- _Фрагмент текста_
*-*-*

Сравнение сведений Плавта и Сервия выявляет одно существенное различие. Для Плавта ауспициями являются вообще любые предзнаменования, то есть этот термин понимается им широко. Для Сервия ауспиции — лишь один из видов авгурий, то есть в этом случае термин приобретает более узкое значение. Проведение сравнения демонстрирует прежде всего тщетность попыток поздних авторов установить четкие смысловые разграничения между ауспициями и авгуриями. Единственным оправданием в данном случае может являться то, что авгурская доктрина сама допускала противоположные толкования даже в основных вопросах. Формируясь главным образом на основе прецедентов, она не могла быть монолитной теорией43.
Сервий в действительности описывает не различие между авгурием и ауспицием, но, скорее, между заранее испрошенными знаками (auspicia impetrativa) и непрошеными (auspicia oblativa). В таком виде это полностью соответствует учению авгуров: для auspicia impetrativa, действительно, использовались только некоторые птицы, но в отношении незапланированных знаков авгуры считали, что любая птица может быть вестницей богов44.
Приведенные примеры свидетельствуют о том, что авгурии и ауспиции в глубокой древности были различными институтами, границы между которыми, однако, стерлись очень рано, еще до того, как в интересах государства была проведена систематизация всех когда-либо случавшихся предзнаменований. По мнению Г. Вагенвоорта, стиранию граней между авгуриями и ауспициями способствовало существование двух видов обрядов. Одни находились в распоряжении самих авгуров, при других авгуры действовали только как интерпретаторы и посредники45.

*-*-*

- _Выдержки из данных_
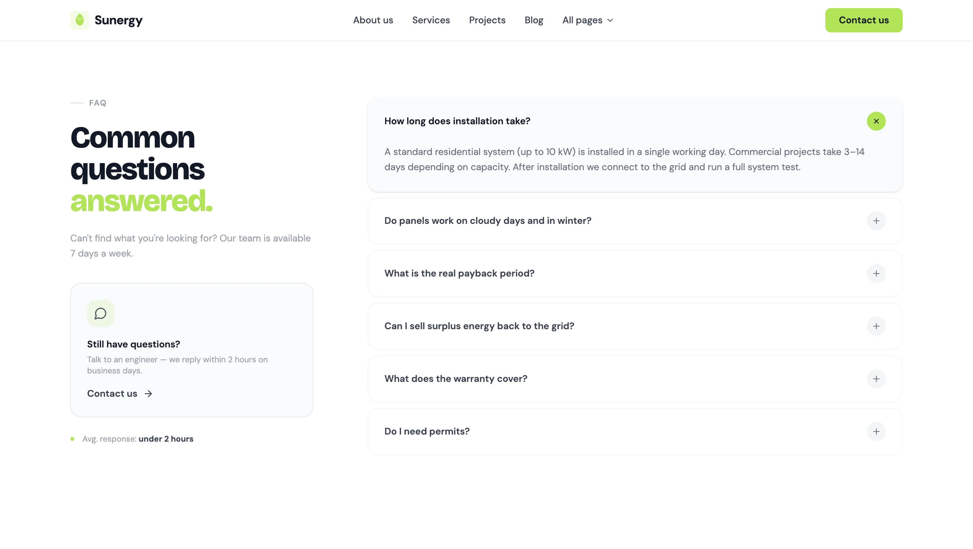This screenshot has height=549, width=973.
Task: Open the Services menu item
Action: coord(431,20)
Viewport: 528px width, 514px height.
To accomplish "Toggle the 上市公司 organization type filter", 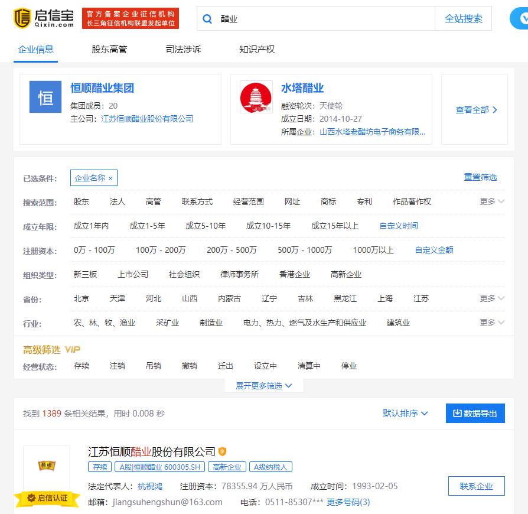I will pyautogui.click(x=133, y=274).
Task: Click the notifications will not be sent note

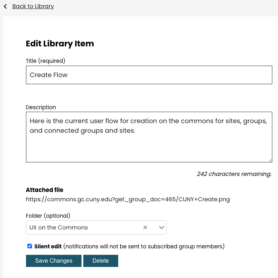Action: click(x=144, y=246)
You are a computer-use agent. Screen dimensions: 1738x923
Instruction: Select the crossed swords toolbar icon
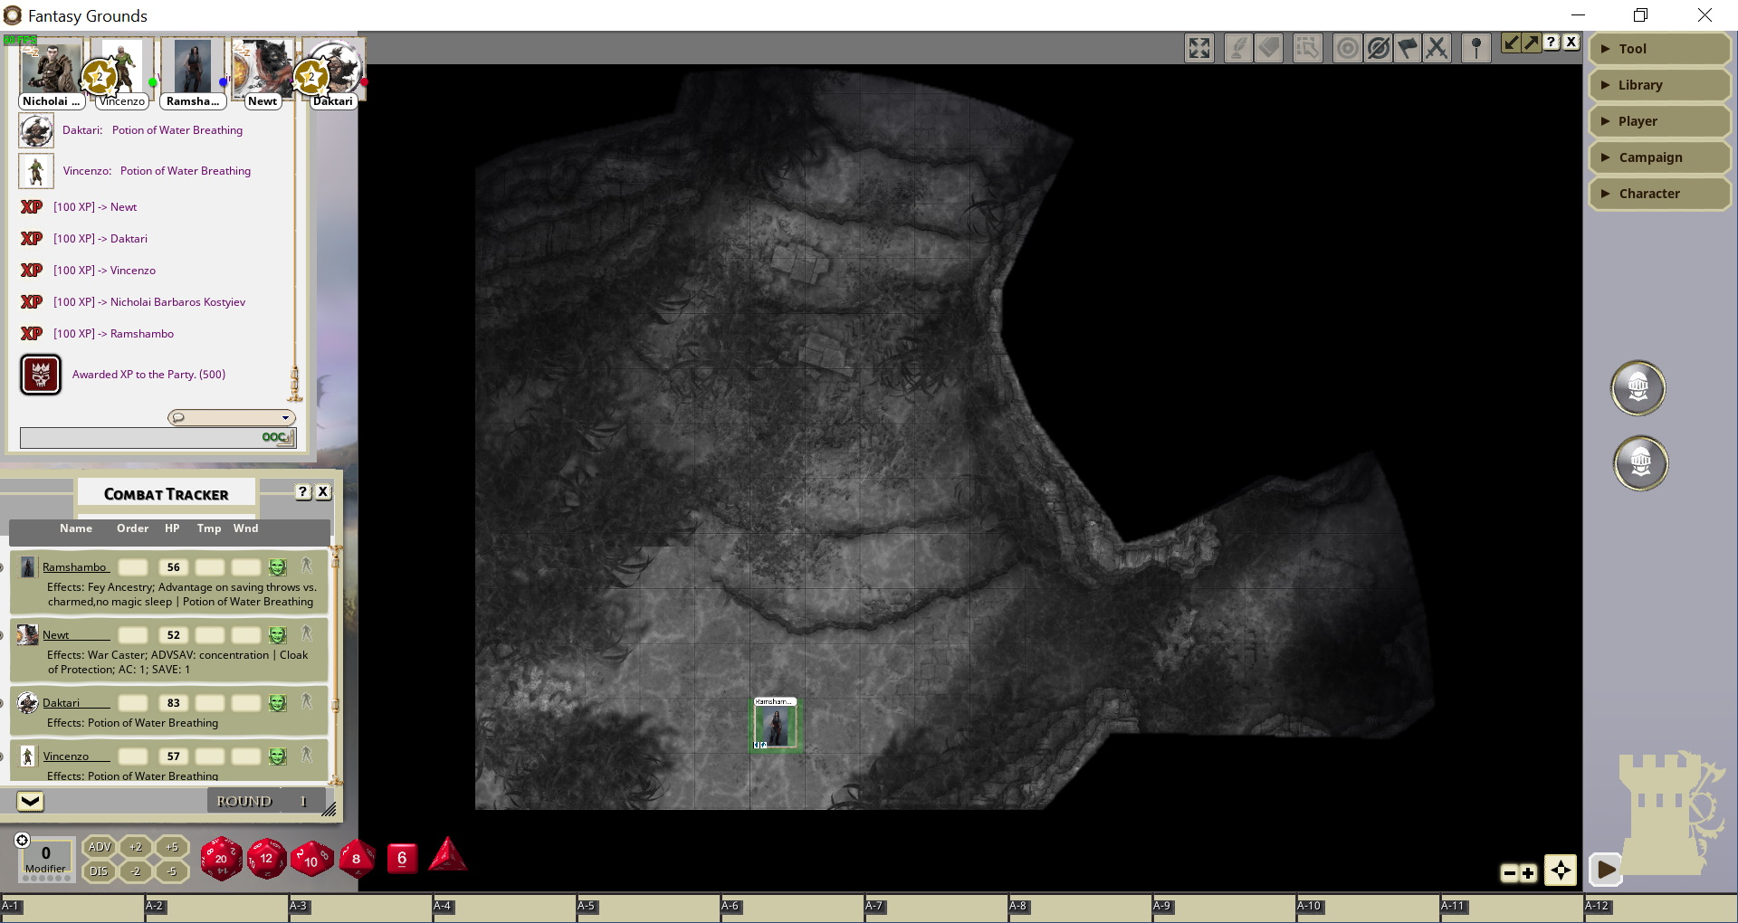[x=1437, y=48]
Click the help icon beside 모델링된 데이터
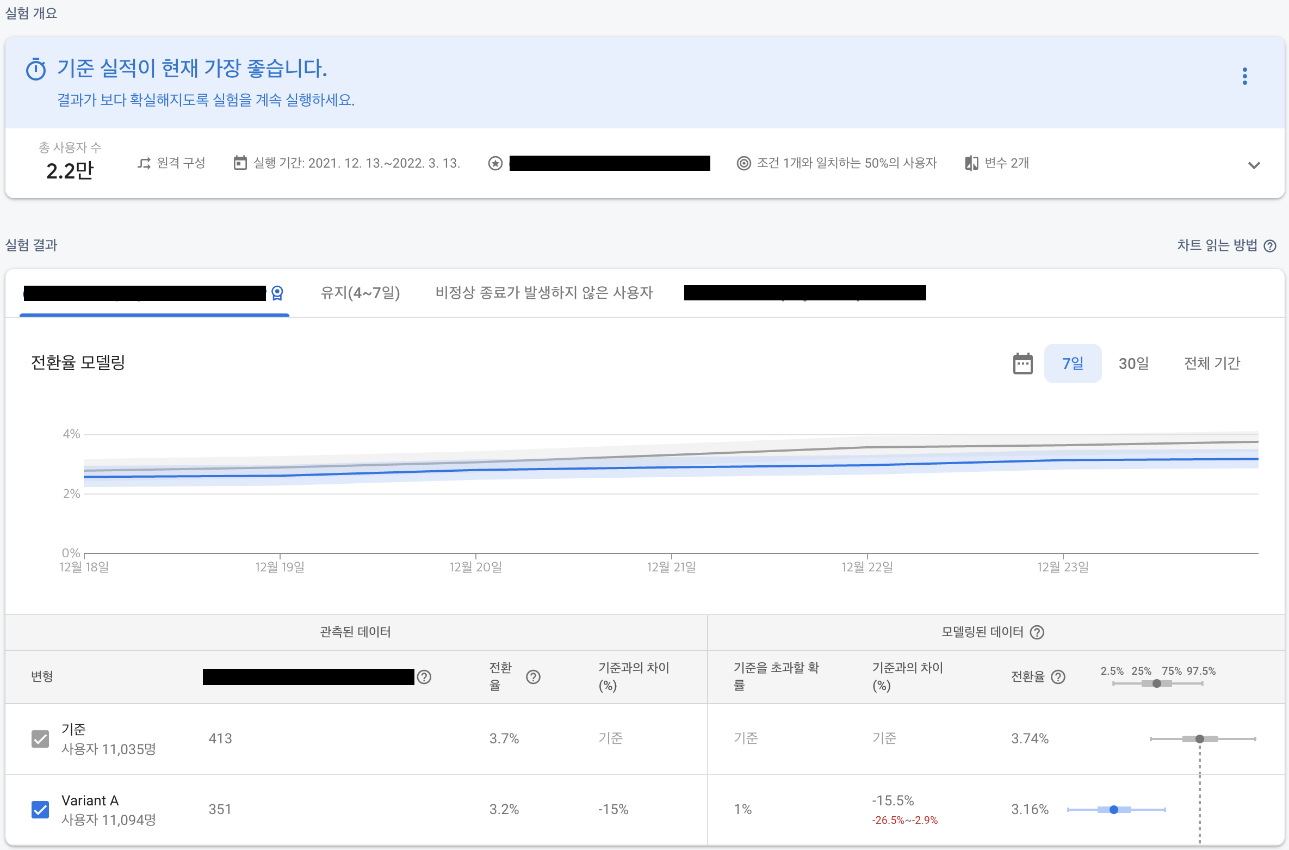 pos(1037,632)
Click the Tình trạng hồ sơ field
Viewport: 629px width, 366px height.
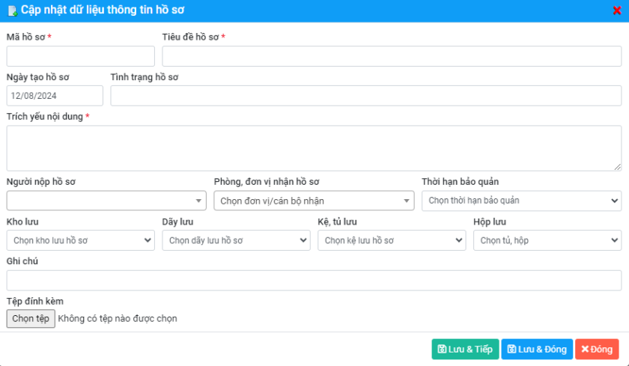click(x=366, y=96)
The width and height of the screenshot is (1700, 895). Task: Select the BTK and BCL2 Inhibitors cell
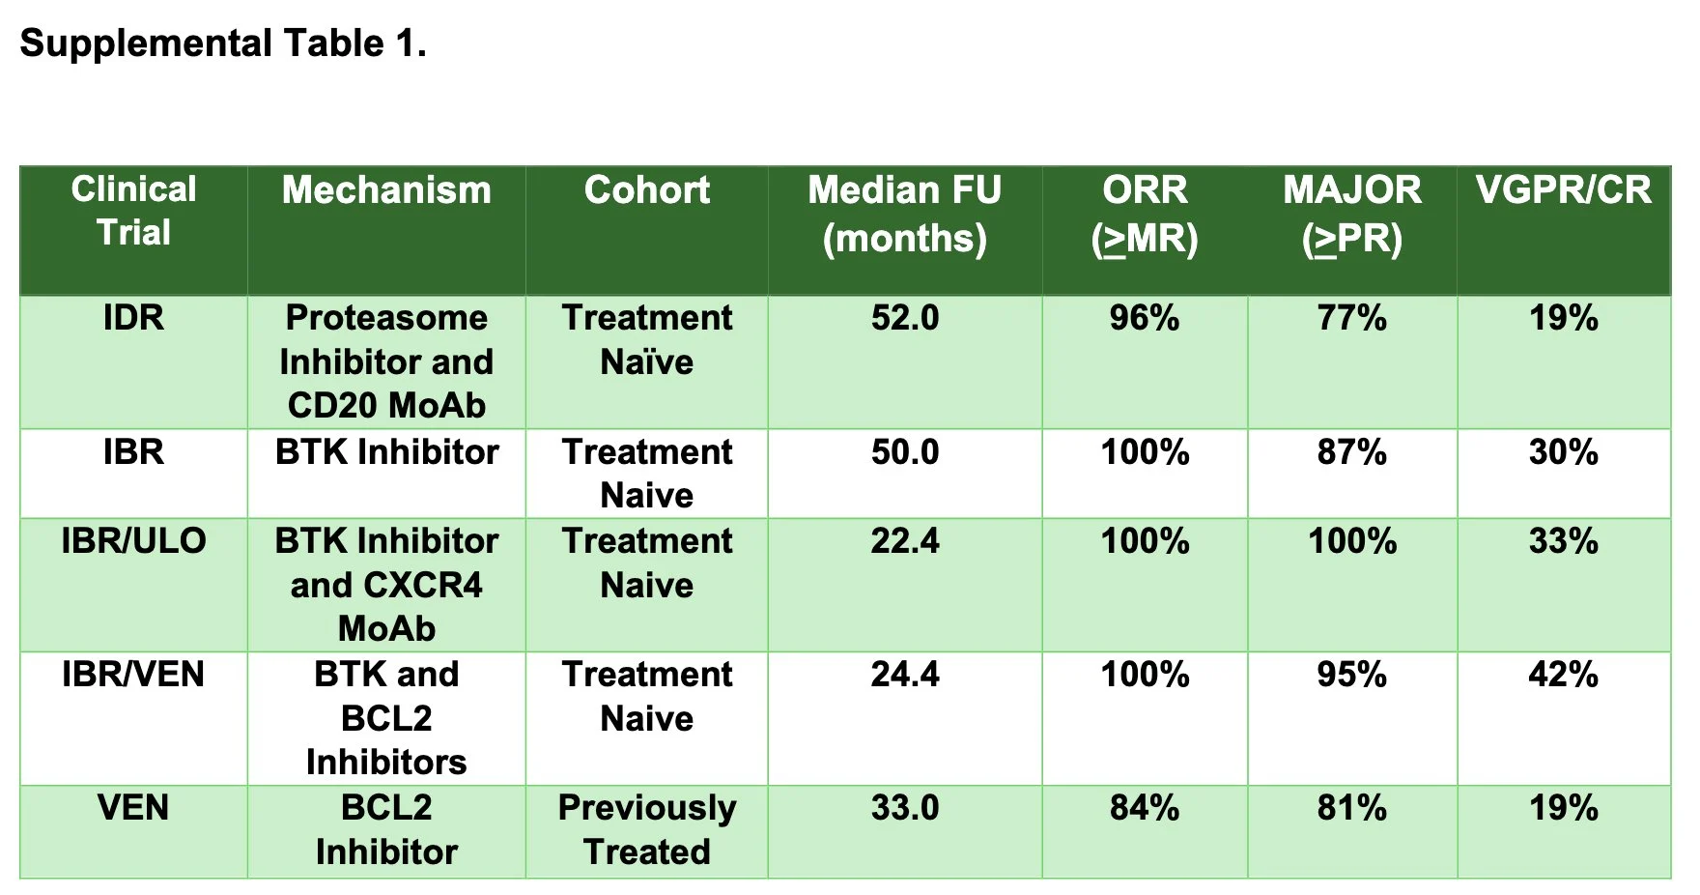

*-*-*

- _Задания_
1) Согласуются ли с текстом об ауспициях и авгуриях следующие утверждения? (а) Плавт называет ауспициями любые предзнаменования. (б) По учению авгуров, непрошеные знаки могли подавать лишь некоторые птицы. (в) Границы между авгуриями и ауспициями стерлись только после государственной систематизации предзнаменований. На каждое ответьте «да» или «нет» и приведите решающие слова текста дословно.
2) Подхватите текст об ауспициях и авгуриях и продолжите его после последнего предложения.

- _Ответы_
1)
(а) Да: «Для Плавта ауспициями являются вообще любые предзнаменования».
(б) Нет: «в отношении незапланированных знаков авгуры считали, что любая птица может быть вестницей богов».
(в) Нет: «границы между которыми, однако, стерлись очень рано, еще до того, как в интересах государства была проведена систематизация всех когда-либо случавшихся предзнаменований».

2)
О смешении ауспиций и авгурий в одном обряде свидетельствует выражение nuptiarum auspices («устроители браков»)46. В древние времена перед началом брачной церемонии сначала осуществлялось наблюдение за полетом птиц (Serv. Ad Aen. IV. 45), потом взывали к богине Земли — Теллус47, а гром считался signum oblativum, который препятствовал заключению брака48. Здесь смешивались заранее запрошенные и никем не ожидаемые знаки. В этом, по всей видимости, кроется причина невозможности четко разделить ауспиции и авгурии. Но в одном они различались неоспоримо. Ауспиции были действительны только в течение одного дня и только для принятия определенного решения. Плохие ауспиции, полученные сегодня, могли оказаться хорошими и располагающими с.157 к действию на другой день (alio die)49. Через авгурии божество давало ответ раз и навсегда, как показывает случай с храмом Термина на Капитолии и спор авгура Атта Навия с царем Тарквинием Древним50. Но эти же примеры показывают, что практика дивинации по полету птиц имела тенденцию объяснять определенные ауспиции как авгурии. Если все же попытаться разграничить ауспиции и авгурии по их содержанию, то в этом случае, скорее, можно согласиться с точкой зрения Г. Виссова. Авгурии были сакральным действием, которое включало в себя запрашивание божественной воли (то есть auspicia impetrativa) и одновременно поддержку какого-либо действия. Ауспиции же были только испрашиванием божественного одобрения для действий магистратов и в историческое время превратились, в сущности, в auspicia populi Romani51, то есть тоже были импетративными знаками.
Что касается содержания деятельности авгуров, то она, согласно Варрону (LL. VI. 82), сводилась к augurium agere, во время которого авгур наблюдает за птицами (aves specit). Эта же мысль повторена Фестом, который сообщает, что общественные авгуры совершают ауспиции52. Таким образом, если авгуры совершали ауспиции, они делали это для получения от божества разрешения на проведение авгурий. Сделанный вывод не позволяет принять существующую в науке точку зрения о том, что ауспиции были уделом только магистратов, а авгурии — сферой деятельности авгуров.
Вернемся к инаугурации Нумы в крепости и к формуле Варрона, которую произносили авгуры, готовясь к авгуриям или ауспициям. При инаугурации Нумы испрашивание ауспиций начиналось с обращения к божеству, которое, по сути дела, являлось авгурской молитвой. Обращение авгура к Юпитеру в данном случае является, пожалуй, единственным примером авгурской молитвы, сохраненной римской исторической традицией. Ливий передает эту молитву полностью53. Он начинает ее после непосредственного обращения к Юпитеру (invocatio) словами si est fas, которые можно рассматривать как убедительный аргумент в пользу авгурского обращения к божеству. Ф. Хиксон, которая исследовала язык молитв, встречающихся в произведениях Ливия и Вергилия, понимает термин fas как определяющий законность избрания Нумы царем54. Насколько справедливо это, по сути дела, общепринятое утверждение?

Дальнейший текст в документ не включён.